Anna Zamojska-Dzienio
Barycentric algebras – convexity and order
Originating from the use of barycentric coordinates in geometry by Möbius (1827), barycentric algebras were introduced in the nineteen-forties for the axiomatization of real convex sets, presented algebraically with binary operations given by weighted means, the weights taken from the (open) unit interval in the real numbers.
Barycentric algebras unify ideas of convexity and order. They provide intrinsic descriptions of convex sets (cancellative b.a.), semilattices (commutative and associative b.a. with all operations being equal), and more general semilattice-ordered systems of convex sets, independently of any ambient affine or vector space. Natural applications can be found in physics, biology, and social sciences for the modeling of systems that function on (potentially incomparable) multiple levels, and also in computational geometry to analyze systems of barycentric coordinates.
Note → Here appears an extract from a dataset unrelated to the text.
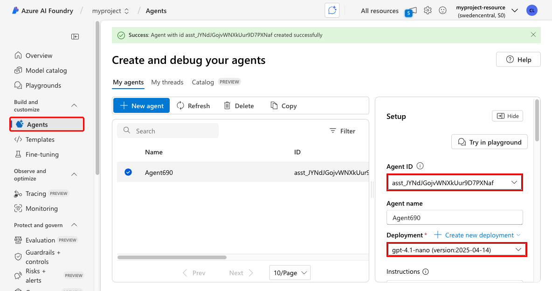
Task: Collapse the Observe and optimize section
Action: 74,174
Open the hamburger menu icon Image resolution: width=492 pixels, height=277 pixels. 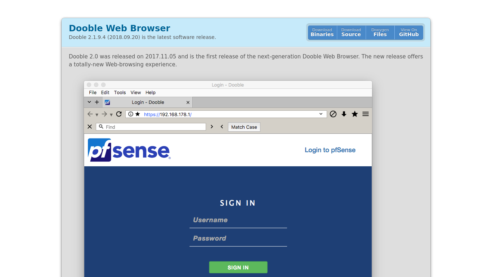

In this minicourse, we first examine the algebraic aspects of barycentric algebras. Then, we focus on various examples and applications, reviewing the pertinence of the barycentric algebra structure.
Some references:
- A.F. Möbius, Der Baryzentrische Calcul, Barth, Leipzig, 1827. Available at https://doi.org/10.3931/e-rara-14538
- A.B. Romanowska, J.D.H. Smith, Modes, World Scientific, 2002.
- J.D.H. Smith, On the Mathematical Modeling of Complex Systems, Center for Advanced Studies, Warsaw University of Technology, Warsaw, 2013.
- A.B. Romanowska, J.D.H. Smith, A. Zamojska-Dzienio, Barycentric algebra and convex polygon coordinates. Preprint: arXiv: 2308.11634
- M.H. Stone, Postulates for the barycentric calculus, Annali di Matematica Pura ed Applicada 29 (1949), 25–30.